# Complete the following
1. Name every person in the Fischer quintuplets article who is identified by full name.
2. Pick up the Fischer quintuplets article after its last paragraph and write what comes next.

# Excerpted passage
____________

Friday, Sep. 27, 1963
The Pride of Aberdeen
Aberdeen, a typical prairie town in South Dakota, had seen nothing like it since the introduction of the ring-necked pheasant turned the town into a hunter's paradise. Telegrams poured in, including greetings from the President of the U.S. and Senator Karl Mundt. Newsmen, radio and TV crews were everywhere. St. Luke's Hospital swarmed with guards trying to control the unusual traffic. The quintuplets born to Mary Ann Fischer, 30, wife of a billing clerk in a wholesale grocery, were thriving, and the town was afire with pride.
New Washers. Hastily christened by Bishop Lambert A. Hoch while they were still on the critical list, the quints seemed well past most of the dangers of prematurity last week.* Her pallor heightened by fright and emphasized by a blue robe, Mrs. Fischer submitted to a round of predictable nonsense when the hospital held a press conference in its crowded basement cafeteria. "Would you like to have five again?" The answer was blunt and honest: "I told them upstairs I'd rather go into the delivery room again than come down here."
Husband Andrew Fischer took over and was asked his recipe for successfully raising five children. "The most important part of the bringing up," he said, "is a good wife." Then he went home and made an understandable bid for privacy by having his phone cut off.
But there was no slowing the celebration down. Gifts for the Fischer babies flooded Aberdeen. They ranged from cattle feed for the cows that Andrew Fischer now milks by hand for his five older children to baby shoes and a fur-trimmed coat for Mrs. Fischer. Through its chamber of commerce, Aberdeen decided to build a $100,000 house for the Fischers. And as the loot piled up, Income Tax Boss Mortimer Caplin reminded his agents that all such unsolicited gifts, for which the Fischers performed no service, were taxfree. But taxes would be due on a $75,000 Saturday Evening Post contract for short-term magazine and TV rights.

____________

# Data listing

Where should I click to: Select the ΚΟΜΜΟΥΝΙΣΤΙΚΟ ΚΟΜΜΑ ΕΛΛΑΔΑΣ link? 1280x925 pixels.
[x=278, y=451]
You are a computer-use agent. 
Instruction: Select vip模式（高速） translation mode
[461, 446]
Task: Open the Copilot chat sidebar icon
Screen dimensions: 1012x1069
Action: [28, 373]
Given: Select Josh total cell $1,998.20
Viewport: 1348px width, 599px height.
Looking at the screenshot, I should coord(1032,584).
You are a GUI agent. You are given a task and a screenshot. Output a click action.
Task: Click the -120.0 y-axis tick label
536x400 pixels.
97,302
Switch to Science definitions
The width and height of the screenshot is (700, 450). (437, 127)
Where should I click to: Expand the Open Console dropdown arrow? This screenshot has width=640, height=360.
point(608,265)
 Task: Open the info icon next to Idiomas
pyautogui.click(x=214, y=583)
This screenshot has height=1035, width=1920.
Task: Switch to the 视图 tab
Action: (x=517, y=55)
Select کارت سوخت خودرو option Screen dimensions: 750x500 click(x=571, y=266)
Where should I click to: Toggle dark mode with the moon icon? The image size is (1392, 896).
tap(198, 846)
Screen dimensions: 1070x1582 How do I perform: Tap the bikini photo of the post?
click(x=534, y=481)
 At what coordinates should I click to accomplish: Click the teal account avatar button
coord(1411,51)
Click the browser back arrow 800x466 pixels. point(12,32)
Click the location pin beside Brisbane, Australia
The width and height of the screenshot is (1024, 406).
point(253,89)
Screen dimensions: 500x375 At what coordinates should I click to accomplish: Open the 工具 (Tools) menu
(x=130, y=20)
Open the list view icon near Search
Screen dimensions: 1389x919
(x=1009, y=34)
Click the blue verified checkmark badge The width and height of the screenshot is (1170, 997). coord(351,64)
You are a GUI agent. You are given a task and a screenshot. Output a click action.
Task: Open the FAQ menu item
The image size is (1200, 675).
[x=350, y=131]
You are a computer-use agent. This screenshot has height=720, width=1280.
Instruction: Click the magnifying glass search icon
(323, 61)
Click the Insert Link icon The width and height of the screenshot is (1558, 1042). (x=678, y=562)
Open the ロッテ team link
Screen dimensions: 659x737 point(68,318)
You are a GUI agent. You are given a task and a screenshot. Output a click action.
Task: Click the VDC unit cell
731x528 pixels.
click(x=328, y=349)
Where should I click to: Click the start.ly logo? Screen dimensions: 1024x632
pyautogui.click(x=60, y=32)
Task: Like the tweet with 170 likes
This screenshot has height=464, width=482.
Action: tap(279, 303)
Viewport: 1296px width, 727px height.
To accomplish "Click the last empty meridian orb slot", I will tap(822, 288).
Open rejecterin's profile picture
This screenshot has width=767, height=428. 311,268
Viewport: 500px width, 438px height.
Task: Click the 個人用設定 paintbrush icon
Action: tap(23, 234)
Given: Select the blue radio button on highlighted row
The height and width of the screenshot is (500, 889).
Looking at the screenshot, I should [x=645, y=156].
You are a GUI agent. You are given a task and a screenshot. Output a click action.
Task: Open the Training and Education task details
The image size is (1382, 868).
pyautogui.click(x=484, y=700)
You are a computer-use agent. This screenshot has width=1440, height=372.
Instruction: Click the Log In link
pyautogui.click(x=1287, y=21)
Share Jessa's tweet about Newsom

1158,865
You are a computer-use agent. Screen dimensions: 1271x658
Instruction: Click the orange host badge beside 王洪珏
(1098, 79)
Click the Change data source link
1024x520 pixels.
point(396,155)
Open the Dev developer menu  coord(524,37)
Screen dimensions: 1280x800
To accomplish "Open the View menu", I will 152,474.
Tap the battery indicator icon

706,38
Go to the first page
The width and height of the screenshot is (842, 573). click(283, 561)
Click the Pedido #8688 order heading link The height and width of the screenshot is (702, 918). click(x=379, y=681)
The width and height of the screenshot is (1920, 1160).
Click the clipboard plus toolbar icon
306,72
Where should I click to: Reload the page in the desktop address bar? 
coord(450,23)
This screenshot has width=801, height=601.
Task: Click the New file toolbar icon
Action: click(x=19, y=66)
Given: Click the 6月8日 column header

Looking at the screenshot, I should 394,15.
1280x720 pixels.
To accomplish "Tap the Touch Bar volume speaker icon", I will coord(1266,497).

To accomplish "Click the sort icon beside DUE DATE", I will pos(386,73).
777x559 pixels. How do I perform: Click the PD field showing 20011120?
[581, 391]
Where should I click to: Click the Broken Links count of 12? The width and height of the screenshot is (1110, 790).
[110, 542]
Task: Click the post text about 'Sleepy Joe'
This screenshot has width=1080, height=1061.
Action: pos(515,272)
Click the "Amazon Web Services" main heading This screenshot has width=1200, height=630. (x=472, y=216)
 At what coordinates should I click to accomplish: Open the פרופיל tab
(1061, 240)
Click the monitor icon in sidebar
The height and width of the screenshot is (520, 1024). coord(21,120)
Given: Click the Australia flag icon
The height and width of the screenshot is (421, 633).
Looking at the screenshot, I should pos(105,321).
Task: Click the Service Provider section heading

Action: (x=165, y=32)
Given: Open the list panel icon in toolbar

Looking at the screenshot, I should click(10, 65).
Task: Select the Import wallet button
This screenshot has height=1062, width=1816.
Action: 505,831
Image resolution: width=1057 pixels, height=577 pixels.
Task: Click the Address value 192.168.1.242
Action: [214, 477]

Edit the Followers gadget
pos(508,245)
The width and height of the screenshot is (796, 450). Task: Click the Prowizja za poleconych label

____________

# Answers in order
1. Karl Mundt, Mary Ann Fischer, Lambert A. Hoch, Andrew Fischer, Mortimer Caplin

2.
Fast Film. Doctors studying the birth and early days of the Fischer quints noted that there had been only one entirely new principle available for their care since the birth of the Dionne quints in 1934: potent and selective antibacterial drugs (sulfas and antibiotics) were on hand to guard against infection.
But at every step there were refinements and improvements in more familiar medical techniques. The X ray which first showed Dr. James A. Berbos that Mrs. Fischer was bearing a fivesome was taken with high-speed film developed since World War II--safer for both mother and babies. The light anesthesia used during delivery was better controlled and adjusted. Doctors now know that the right oxygen concentration for preemies is around 40%. And the five little Fischers were promptly placed in five Isolettes, incubators developed in 1948 to give automatic and precise control of temperature, humidity and oxygen strength. There they will stay for a while before graduating to the open air--and, in about two months, to that big new house that the town is building for them.
* Equally thriving: Venezuela's Prieto quints, still in Maracaibo's University Hospital.